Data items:
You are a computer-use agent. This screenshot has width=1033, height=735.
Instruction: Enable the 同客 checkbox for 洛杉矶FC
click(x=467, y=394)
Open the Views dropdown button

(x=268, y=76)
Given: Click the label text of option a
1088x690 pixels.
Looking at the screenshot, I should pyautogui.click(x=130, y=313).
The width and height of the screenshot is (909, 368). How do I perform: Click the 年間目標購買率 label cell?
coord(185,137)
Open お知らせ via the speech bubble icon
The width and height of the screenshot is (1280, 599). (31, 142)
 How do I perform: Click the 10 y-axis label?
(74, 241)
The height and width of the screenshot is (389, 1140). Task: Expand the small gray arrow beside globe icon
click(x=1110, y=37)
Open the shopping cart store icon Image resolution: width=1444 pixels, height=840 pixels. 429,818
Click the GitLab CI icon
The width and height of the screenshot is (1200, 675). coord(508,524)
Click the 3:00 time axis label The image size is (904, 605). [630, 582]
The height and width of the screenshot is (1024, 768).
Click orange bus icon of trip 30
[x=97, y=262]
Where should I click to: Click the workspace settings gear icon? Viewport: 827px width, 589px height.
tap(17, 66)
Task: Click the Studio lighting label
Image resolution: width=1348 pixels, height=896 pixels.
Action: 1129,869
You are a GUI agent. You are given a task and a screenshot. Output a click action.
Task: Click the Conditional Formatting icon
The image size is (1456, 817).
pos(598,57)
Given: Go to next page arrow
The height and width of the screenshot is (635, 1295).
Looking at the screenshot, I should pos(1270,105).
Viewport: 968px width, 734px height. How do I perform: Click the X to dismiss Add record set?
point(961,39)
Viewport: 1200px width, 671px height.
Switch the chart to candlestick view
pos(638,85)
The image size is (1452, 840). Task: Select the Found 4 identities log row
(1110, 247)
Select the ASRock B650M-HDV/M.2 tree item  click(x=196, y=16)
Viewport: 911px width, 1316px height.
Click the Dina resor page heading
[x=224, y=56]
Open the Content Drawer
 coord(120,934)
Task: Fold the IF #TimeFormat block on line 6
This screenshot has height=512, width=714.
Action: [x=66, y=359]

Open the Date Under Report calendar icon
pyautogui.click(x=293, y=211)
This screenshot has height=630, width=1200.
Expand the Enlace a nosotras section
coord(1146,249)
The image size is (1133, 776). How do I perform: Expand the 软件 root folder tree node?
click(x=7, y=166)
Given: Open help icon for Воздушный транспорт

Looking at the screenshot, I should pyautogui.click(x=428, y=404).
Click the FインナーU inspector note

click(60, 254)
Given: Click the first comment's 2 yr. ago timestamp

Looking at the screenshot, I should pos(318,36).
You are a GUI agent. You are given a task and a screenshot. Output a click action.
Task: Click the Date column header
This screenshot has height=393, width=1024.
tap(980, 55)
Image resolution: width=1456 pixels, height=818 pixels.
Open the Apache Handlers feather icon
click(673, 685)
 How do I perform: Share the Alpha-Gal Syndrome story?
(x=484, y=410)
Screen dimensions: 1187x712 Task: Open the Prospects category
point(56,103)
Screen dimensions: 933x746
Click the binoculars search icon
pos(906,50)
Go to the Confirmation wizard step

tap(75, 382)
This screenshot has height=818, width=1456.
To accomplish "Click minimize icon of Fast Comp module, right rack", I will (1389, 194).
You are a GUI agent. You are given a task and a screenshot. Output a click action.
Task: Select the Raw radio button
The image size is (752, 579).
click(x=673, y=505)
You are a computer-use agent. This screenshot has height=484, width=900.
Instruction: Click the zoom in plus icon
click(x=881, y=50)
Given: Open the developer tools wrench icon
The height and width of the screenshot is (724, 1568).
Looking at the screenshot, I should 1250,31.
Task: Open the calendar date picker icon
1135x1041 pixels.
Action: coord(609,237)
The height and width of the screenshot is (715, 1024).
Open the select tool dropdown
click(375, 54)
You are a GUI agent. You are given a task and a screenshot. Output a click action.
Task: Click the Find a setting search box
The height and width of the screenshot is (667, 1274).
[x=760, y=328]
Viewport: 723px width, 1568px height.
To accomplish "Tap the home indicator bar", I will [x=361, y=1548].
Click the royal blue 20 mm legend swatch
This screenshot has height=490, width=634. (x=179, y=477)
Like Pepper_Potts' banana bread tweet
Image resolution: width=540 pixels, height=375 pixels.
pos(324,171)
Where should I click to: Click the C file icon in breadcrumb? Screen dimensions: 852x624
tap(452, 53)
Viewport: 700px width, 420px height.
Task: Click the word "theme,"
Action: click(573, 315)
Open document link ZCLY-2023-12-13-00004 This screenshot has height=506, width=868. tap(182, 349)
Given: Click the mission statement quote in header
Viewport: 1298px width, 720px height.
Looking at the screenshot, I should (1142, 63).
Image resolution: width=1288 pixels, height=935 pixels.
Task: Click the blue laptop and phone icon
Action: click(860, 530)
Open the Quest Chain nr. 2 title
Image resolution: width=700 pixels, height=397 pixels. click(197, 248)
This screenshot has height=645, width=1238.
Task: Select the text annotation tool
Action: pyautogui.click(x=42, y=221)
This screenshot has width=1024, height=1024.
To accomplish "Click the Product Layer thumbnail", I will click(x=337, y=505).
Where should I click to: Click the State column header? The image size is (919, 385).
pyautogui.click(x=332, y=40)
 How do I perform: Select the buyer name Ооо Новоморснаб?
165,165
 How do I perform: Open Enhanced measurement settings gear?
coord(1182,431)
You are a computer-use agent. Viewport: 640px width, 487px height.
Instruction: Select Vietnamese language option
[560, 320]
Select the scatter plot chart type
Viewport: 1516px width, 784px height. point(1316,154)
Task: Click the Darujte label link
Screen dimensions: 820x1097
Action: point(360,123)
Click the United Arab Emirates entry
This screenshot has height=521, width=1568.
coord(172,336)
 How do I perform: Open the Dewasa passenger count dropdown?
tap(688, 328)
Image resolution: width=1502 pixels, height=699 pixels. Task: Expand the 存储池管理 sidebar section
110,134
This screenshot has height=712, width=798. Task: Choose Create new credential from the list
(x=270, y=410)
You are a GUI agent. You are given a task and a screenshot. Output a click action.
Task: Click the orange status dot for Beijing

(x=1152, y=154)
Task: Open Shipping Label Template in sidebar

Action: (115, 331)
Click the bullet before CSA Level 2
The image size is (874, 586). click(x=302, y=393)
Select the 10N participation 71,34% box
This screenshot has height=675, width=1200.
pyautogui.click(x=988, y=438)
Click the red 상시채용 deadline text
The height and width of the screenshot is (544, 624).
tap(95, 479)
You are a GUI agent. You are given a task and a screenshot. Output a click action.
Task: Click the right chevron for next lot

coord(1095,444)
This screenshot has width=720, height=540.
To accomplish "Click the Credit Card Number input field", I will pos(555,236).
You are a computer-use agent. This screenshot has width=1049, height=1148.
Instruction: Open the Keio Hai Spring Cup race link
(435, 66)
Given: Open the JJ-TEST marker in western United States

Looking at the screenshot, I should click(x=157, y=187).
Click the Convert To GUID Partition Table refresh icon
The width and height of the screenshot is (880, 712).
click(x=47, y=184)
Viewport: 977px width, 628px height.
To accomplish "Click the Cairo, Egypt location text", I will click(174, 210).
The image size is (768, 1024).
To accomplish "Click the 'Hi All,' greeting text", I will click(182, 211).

Task goal
In the records above, find each line holding "computer" and copy it.

Worked solution
You are a computer-use agent. This screenshot has width=1033, height=735.
You are a computer-use agent. This screenshot has height=484, width=900.
You are a computer-use agent. Viewport: 640px width, 487px height.
You are a computer-use agent. This screenshot has width=1049, height=1148.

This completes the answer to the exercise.